Embrace were so nearly there, chowing down at the Happy Eater and boring lorry drivers with stories of how they used to be famous. But then last album Out Of Nothing unexpectedly rose to the top of the charts, renewing their vigour and setting them back on the road to nowhere, and it’s a momentum that has carried them onto this, their fifth studio release.
Unsurprisingly, it’s another collection of MOR plodders, taking cues from people who do it bigger (U2), people who do it better (Coldplay) and people who should never have done it at all. Ever (Roxette).
Credit where it’s due though, because after scraping away at the bottom of the barrel for so long, This New Day sees the musical equivalent of gastroenteritis finally break through onto the cold floor underneath. It’s a swirling mass of overblown, meaningless, laughable sentimentality (“Everything is possible / it’s beautiful!”), massively over-the-top production, and a horrible insistence on trying to make everything anthemic and poignant, which makes it all about as moving as a trip to Ikea to buy bran.

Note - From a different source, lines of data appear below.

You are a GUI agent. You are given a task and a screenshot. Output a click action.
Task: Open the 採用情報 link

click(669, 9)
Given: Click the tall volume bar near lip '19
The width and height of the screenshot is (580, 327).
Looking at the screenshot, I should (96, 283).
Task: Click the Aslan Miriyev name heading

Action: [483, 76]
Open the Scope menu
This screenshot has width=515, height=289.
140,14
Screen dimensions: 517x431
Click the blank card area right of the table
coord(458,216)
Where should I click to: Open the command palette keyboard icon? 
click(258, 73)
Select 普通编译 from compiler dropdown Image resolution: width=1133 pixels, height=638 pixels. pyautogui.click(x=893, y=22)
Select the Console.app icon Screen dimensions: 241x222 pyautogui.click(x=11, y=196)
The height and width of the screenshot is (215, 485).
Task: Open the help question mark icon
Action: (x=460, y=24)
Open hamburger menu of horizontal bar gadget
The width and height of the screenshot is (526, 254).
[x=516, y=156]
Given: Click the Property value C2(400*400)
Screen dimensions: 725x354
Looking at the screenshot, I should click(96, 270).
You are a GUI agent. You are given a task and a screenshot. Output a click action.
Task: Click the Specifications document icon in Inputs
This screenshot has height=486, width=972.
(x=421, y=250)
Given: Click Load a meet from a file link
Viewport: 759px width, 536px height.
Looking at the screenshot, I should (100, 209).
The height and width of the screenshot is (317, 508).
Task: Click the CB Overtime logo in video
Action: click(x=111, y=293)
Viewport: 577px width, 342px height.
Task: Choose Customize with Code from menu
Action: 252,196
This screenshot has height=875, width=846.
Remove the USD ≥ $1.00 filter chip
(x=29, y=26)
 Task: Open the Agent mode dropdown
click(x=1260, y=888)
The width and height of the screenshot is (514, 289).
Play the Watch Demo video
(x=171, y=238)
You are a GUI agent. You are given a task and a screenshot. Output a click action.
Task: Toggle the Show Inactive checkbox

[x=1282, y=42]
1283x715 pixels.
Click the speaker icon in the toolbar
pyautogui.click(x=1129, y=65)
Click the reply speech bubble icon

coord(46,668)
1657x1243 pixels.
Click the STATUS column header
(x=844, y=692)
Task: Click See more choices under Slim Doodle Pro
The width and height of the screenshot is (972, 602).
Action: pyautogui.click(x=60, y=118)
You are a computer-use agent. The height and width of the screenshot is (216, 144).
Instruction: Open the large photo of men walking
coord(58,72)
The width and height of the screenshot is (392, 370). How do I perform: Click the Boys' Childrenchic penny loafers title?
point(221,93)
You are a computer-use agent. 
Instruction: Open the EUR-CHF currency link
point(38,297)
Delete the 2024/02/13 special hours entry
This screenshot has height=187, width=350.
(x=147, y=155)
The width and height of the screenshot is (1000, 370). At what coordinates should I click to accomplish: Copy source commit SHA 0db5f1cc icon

It starts badly. Nature’s Law is the aforementioned Swedish duo’s Listen To Your Heart crossed with The Darkness‘ Christmas single to stultifying effect, while No Use Crying’s if-you-can’t-beat-’em-rip-’em-off version of Coldplay’s Clocks ably demonstrates that, while there may be no use, sometimes crying is all you feel like doing.
It then sags in the middle. Sainted wants to be Elevation by Bono & co. so much that it’s already started wearing sunglasses indoors and campaigning against third world debt, and the lyrics on display in Even Smaller Stones are just plain bizarre (“I will break your rubble into even smaller stones!” Huh? You will? Why? Are you laying foundations or something?). Then, against all expectations, it really tails off towards the end.
They try so hard, but the main reason why Embrace fall flat when reaching for all-encompassing, “let’s round everyone up and sway”, balladering, is the epic lack of charisma they display. That, and the fact that Danny McNamara still doesn’t so much sing as send out a call for Wookies in heat.
This New Day isn’t bad. It’s catastrophic. It’s a flesh eating endemic of a record, a two core nuclear meltdown of an album, a Hindenburg zeppelin of an LP, and coming from a band who always promise so little, that’s verging on miraculous. Oh, and the sleeve is vile.